Award winners whose work is featured in Showcase
Jane Qiu is a globetrotting science writer in Beijing, regularly contributing to publications such as Nature, Science, Scientific American, and The Economist. A recipient of many prestigious fellowships and travel grants, she has covered wide-ranging geoscience and environmental topics from the Arctic, the Antarctic, and the peaks of the Himalayas. Qiu is passionate about the Tibetan Plateau and surrounding mountain ranges—a vast area half the US landmass known as the Third Pole because it boasts the largest stock of ice on Earth outside polar regions—and strives to highlight its increasing fragility and pressing environmental issues. Her three Nature stories, including “The Forgotten Continent” (featured on Showcase), won the AAAS Kavli Science Journalism Award in 2016 for the magazine category. Her reports about the Third Pole were also recognised by the Asian Environmental Journalism Award for the category of Environmental Journalist of the Year.

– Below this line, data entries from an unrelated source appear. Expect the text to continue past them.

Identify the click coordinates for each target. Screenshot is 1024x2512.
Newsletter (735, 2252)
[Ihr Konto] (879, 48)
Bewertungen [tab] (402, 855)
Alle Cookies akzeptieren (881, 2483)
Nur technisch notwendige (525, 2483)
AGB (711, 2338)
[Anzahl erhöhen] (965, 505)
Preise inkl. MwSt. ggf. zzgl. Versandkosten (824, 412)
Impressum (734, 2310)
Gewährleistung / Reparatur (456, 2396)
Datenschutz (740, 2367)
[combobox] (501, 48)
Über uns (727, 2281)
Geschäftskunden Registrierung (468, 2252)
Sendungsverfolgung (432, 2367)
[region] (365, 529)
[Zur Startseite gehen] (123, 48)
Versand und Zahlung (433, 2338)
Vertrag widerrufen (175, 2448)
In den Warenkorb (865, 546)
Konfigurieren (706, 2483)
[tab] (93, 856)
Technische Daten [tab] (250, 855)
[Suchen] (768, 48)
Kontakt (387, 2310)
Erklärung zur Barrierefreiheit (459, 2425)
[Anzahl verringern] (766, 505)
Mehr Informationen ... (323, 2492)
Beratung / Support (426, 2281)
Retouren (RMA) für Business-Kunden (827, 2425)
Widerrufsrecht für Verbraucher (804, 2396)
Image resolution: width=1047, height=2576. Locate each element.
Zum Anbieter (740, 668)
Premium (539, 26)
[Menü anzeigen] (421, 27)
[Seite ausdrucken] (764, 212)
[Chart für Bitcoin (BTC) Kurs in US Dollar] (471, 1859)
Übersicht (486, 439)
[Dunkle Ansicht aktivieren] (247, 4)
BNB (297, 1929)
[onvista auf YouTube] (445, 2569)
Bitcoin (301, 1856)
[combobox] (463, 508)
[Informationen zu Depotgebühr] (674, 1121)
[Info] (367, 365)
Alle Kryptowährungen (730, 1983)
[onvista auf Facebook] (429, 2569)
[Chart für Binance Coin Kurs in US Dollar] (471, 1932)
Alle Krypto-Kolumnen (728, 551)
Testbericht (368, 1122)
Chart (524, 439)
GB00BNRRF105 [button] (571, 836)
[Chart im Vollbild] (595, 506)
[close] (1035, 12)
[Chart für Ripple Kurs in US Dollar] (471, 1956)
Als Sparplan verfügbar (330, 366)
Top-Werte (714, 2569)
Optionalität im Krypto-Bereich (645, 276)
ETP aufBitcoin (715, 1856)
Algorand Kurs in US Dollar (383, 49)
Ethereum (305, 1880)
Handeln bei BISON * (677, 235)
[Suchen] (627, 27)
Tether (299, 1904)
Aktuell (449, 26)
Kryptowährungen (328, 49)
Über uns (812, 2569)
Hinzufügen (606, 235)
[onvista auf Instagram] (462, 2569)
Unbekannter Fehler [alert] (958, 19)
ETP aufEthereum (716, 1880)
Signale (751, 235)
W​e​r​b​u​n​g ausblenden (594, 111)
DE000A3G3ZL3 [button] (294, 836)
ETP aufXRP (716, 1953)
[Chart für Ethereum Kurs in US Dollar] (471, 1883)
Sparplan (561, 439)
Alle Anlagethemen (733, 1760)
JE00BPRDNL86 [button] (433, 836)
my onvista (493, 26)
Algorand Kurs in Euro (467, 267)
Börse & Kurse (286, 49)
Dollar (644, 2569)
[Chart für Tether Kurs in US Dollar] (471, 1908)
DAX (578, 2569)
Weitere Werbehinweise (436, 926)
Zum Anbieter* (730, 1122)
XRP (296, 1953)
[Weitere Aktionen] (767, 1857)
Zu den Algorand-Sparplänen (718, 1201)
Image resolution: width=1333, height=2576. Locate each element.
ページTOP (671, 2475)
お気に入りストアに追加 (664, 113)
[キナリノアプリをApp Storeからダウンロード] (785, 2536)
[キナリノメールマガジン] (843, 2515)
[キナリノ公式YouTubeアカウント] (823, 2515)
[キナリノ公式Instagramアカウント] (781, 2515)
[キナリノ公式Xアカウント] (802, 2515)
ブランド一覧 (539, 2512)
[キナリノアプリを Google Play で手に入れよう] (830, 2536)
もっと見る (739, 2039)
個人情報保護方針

Hillary Rosner is a freelance journalist and editor specializing in feature stories about science and the environment. She writes for National Geographic, Wired, Scientific American, The New York Times, High Country News, and many other publications, and she is a contributing editor at bioGraphic. Her work has twice been awarded the AAAS-Kavli Science Journalism prize (including “Attack of the Mutant Pupfish,” which is featured on Showcase), and has also garnered awards from the Society for Environmental Journalists and the National Association of Science Writers. She lives in Colorado.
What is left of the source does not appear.